Mudiay, a 6-foot-4, 200-pound guard, was the Dallas native and consensus No. 2 recruit nationally in the Class of 2014 who chose to join Larry Brown's fledgling rebuild at SMU and promised to push it beyond mere legitimacy and into the realm of tantalizing hope, widening the possibilities of what might happen for the Mustangs in 2014-15. A shimmering preseason ranking, the first NCAA tournament berth since 1993 and even a deep postseason run seemed reasonable to expect. Mudiay's game as a freshman might have required refinement, but his absence -- confirmed in a statement provided to Sports Illustrated's Luke Winn on Monday -- dulls those hopes like a thick door shut on an incoming squall.
The roster Brown is left with is still fine, but not likely to lead SMU to a place among the nation's elite. There is top returning scorer Nic Moore (13.6 points per game), 6-foot-9 forward Markus Kennedy (12.4 points, 7.1 rebounds) and junior transfer Justin Martin, a 6-foot-6 forward who averaged 11.7 points for Xavier last season and is immediately eligible to play for the Mustangs. Brown also has young talent like sophomore forward Ben Moore and former sophomore guard Keith Frazier, a former five-star recruit whose production has not yet met his potential. (Mudiay's decision actually unclouds the issue of how Moore and Mudiay would co-exist in the backcourt, though obviously in the least preferable way possible for SMU.)
What Brown doesn't have is the eruptive, five-star talent who could have fuel-injected the entire operation against a schedule that was upgraded -- there will be road trips to Gonzaga, Indiana and Michigan next season -- in order to avoid another Selection Sunday snub like the one the Mustangs endured four months ago. What Brown doesn't have is the statement recruit to whom eyeballs and television cameras might gravitate for one season, perhaps convincing other statement recruits to follow in years to come. What Brown doesn't have is that one player who could differentiate SMU from every other program with solid players striving for a level that inexorably exceeds their reach.
Initial reports indicated Mudiay's decision was fueled by amateurism concerns; roughly translated, that means the NCAA was prying into whether the process of Mudiay getting paid for his basketball talents began earlier than Monday. Sources confirmed to SI's Winn that a possible NCAA investigation played a role in the decision, though statements from Mudiay and Brown offered a different perspective.
“This is not an academic issue, since he has been admitted to SMU, but rather a hardship issue,” Brown said in a statement. “After talking to Emmanuel, I know he really wants to alleviate some of the challenges his family faces and recognizes that he has an opportunity to help them now. While I believe that college is the best way to prepare for life and the NBA, Emmanuel's situation is unique.”

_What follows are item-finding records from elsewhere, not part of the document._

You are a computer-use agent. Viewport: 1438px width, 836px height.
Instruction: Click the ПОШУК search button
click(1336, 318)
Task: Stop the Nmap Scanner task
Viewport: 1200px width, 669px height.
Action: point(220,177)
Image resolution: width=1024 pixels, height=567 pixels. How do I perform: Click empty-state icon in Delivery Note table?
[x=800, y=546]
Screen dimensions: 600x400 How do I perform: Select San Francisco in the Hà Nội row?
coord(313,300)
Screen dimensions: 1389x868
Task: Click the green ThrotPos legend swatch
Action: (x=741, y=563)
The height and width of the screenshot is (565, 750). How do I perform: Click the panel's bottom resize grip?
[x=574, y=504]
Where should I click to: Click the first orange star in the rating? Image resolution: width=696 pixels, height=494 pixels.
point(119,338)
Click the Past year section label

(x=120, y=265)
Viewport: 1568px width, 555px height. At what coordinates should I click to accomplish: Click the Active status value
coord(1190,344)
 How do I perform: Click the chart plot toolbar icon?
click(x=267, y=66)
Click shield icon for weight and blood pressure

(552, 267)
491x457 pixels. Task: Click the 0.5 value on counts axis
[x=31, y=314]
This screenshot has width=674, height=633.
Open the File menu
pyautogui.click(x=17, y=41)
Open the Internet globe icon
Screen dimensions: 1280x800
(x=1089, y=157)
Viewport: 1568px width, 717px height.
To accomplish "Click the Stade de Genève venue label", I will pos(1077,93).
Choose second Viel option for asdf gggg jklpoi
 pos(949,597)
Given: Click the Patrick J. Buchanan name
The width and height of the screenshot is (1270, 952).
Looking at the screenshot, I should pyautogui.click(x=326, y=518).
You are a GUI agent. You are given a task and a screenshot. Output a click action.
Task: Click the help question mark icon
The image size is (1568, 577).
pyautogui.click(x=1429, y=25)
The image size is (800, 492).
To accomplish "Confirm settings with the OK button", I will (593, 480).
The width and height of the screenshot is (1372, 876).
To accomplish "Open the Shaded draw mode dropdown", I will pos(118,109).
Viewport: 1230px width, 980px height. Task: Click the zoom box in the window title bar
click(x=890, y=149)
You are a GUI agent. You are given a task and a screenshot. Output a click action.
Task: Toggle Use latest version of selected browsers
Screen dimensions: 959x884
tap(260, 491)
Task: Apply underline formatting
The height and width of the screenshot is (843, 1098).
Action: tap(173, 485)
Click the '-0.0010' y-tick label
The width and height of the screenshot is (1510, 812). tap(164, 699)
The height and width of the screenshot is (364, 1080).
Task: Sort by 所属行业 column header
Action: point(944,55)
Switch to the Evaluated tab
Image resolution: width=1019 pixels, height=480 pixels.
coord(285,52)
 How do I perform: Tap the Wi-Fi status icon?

Said Mudiay: “I was tired of seeing my mom struggle. And after sitting down with coach [Larry] Brown and my family, we decided that the best way for me to provide for my mom was to forgo college and pursue professional basketball opportunities. I am grateful for Prime Prep coach [Ray] Forsett for developing me into the player and man that I am, and I am also grateful for coach Brown's guidance and his support. This has nothing to do with my eligibility in any way."
Barring an investigation into SMU itself, the significance of why this happened vanished when it happened, period. We're left simply with a frosty anticlimax in a Texas summer, a gut-stab of disappointment for a program that appeared to be on the rise. Emmanuel Mudiay will survive without SMU, and SMU will survive without Emmanuel Mudiay. What's regrettable for both is what's lost in the empty space between what was reality 24 hours ago and what is reality now.
Mudiay will make money playing in some far-flung outpost and get professional coaching of some kind, but he won't absorb any benefit from Brown's insights and he certainly won't be showcased on your local cable provider. SMU is a viable team with good players that can contend in the American Athletic Conference, but it's a team that again could be nibbling its collective fingernails to the cuticle on Selection Sunday. All while the idea of becoming something more hangs in the air, along with the question of just who can make that happen.